Among the lines below, how many have the string "each" in them? Only the number is wanted.

(Records drawn from a dataset)
• • • •

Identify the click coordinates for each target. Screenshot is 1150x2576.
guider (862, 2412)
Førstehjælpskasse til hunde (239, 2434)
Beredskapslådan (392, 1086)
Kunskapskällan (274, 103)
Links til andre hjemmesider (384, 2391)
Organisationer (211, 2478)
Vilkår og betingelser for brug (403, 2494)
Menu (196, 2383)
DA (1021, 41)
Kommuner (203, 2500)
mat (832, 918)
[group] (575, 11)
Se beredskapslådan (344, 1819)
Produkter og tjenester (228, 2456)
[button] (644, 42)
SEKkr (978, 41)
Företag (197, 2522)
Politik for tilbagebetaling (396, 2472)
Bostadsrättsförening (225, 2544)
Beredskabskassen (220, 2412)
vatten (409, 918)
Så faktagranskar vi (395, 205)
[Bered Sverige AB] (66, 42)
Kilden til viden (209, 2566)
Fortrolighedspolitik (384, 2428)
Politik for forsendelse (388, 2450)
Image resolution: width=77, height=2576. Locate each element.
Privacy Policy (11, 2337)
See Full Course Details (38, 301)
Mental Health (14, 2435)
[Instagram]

• • • •

> _Output of the exercise_: 2